Westminster returns from the summer recess on Monday.
The parties are now gearing up for the push ahead of a general election that will definitely come next year. The only question is whether the Prime Minister goes early in 2024 or opts for a late election.
There is a mood of resignation on the Tory benches. By-election losses act as a near permanent reminder that the mood of voters is for change.
Many Tory MPs have chosen to stand down. The cost-of-living crisis continues to tighten an electoral noose, as the government searches frantically for a narrative in an attempt to turn the electoral calculus on its head.
The problem for Rishi Sunak is quite simple. The squeeze on household budgets will be with us for some time and it is unlikely that voters will feel any less pain by the time the election is called.
Inflation remains stubbornly high. Interest rates will be higher for longer as the Bank of England’s monetary policy committee plays catch up on its own failures to reduce the rate at which prices are rising.
The quantitative easing spurge that has led to an injection of cheap money into the economy is at an end. The government now finds there is no fiscal room for manoeuvre as households and business continue to battle with rising prices.

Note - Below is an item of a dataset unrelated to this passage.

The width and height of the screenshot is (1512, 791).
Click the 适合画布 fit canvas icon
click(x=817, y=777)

Some Conservatives hope that as an election gets closer and the stakes become real, voters will take a closer look at what Sir Keir Starmer is offering. Or not, as the case may be.

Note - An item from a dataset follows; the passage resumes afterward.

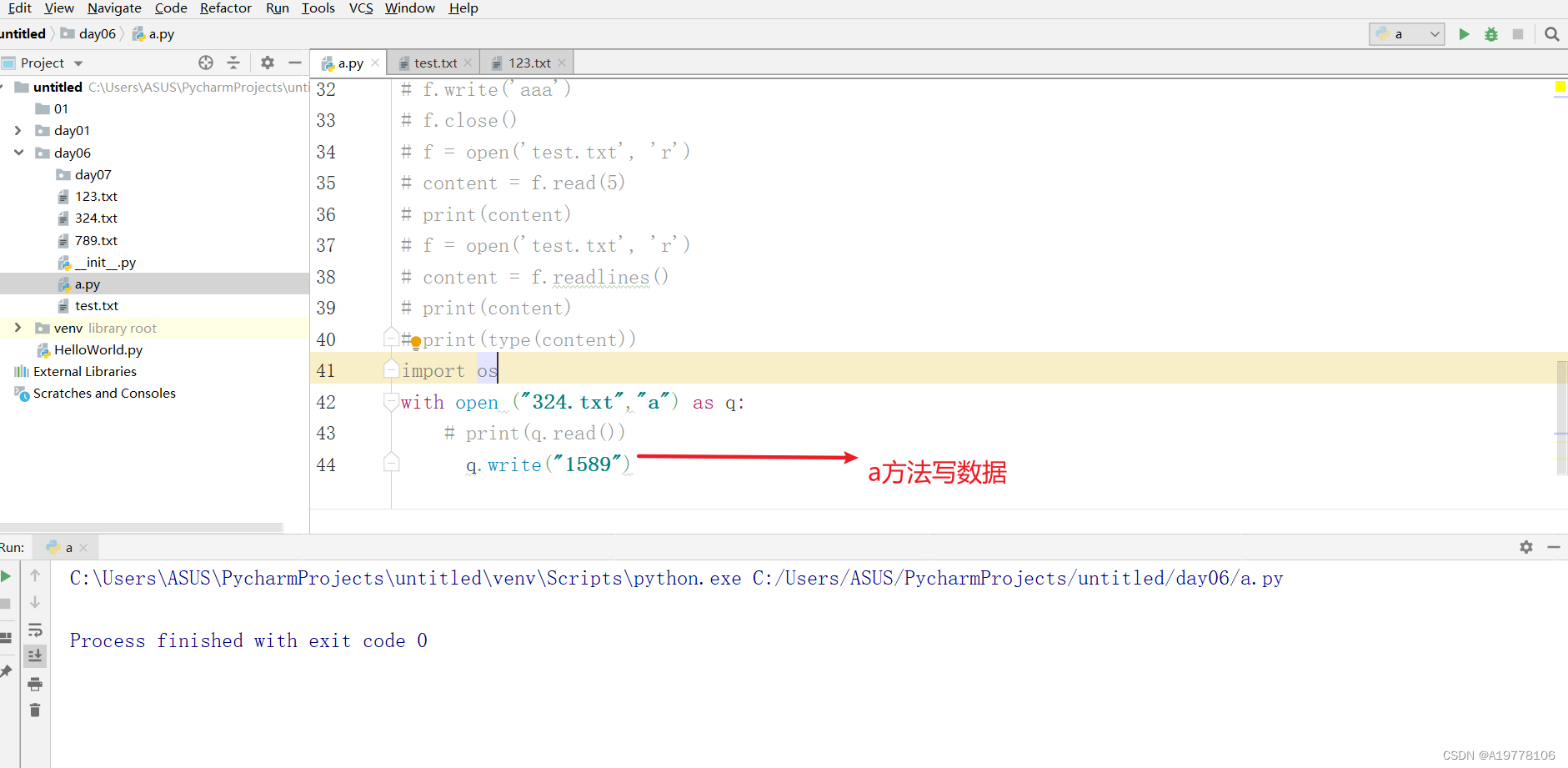The image size is (1568, 768).
Task: Switch to the test.txt editor tab
Action: tap(432, 63)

The charge from the government is that the opposition stands for very little apart from not being the Tories; that they are an alternative government but without a plan.

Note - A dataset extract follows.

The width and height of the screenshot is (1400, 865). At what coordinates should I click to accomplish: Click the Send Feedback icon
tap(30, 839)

It is true that Starmer has taken caution to a level that means he spends a lot of interview time saying very little.
For many traditional Labour voters, there are fair questions to ask: Where are the red lines? What are the policies that are non- negotiable?
Abolition of the rape clause and the two-child benefit cap? Clear pledges on spending? A progressive tax policy?
It is one thing for an opposition to wait until nearer the election before it makes firm commitments, but it is quite another to hedge your bets on issues that should be clear-cut in terms of taking a stand.
Starmer, a Remainer at the EU referendum, has simply accepted Brexit. Again, this is perhaps more to do with shutting down an issue that could provide the Tories with an electoral fillip, but it sustains the view that he is taking stances – not out of principle but out of expediency.
Internally, he is brutal in dealing with people on the Left he deems a roadblock to power, and the recent chumminess with Tony Blair has the Left in despair. The fear is that should they win, Labour will govern in a way that does not redistribute wealth or power.
So long as Labour’s poll ratings and by-election performances remain strong, there is no incentive for Starmer to be more specific about what a Labour government will do. But he will know that such lightness in policy terms will not survive an election campaign. His tactic of saying very little is on borrowed time.
Starmer and Humza Yousaf face a challenge at the upcoming by-election in Rutherglen and Hamilton West. Both need a victory for different reasons.
If Labour cannot win the by-election, then electoral life for Starmer come the UK general election becomes a whole lot more difficult. He desperately needs a victory to be made in Scotland, as well as England and Wales.
But the nature of any Labour victory in Rutherglen is also important. If Labour knocks the SNP on the basis of tactical transfers from the Conservatives, then any victory has to come with a health warning.
A victory based on tactical voting and not a straight transfer from the SNP to Labour would lead to significant qualification being put on what a victory will mean come the general election.
Unless the SNP vote is falling too, Rutherglen may signal a modest revival for Labour, rather than be a portent of a significant collapse in nationalist representation at Westminster.
If a Labour victory raises the possibility of a widespread assault on SNP seats in the central belt, then Yousaf will come under considerable pressure to turn matters around in the run-up to a general election.
His chief worry is that defeat in Rutherglen signals an end to the electoral dominance of his party and that a narrative takes hold that they are in retreat.
By-elections are snapshots of opinion and very often they are useless barometers in measuring what will happen at a general election.
This by-election could be different for several reasons. First, it is not being held in midterm but, in all likelihood, a year out from an election.
Second, it could say something significant about the electoral dynamics between Labour and the SNP in a way that Rutherglen echoes all the way to the next general election.
The stakes are high. What happens in this constituency next month could very much affect what happens in Scotland as a whole next year.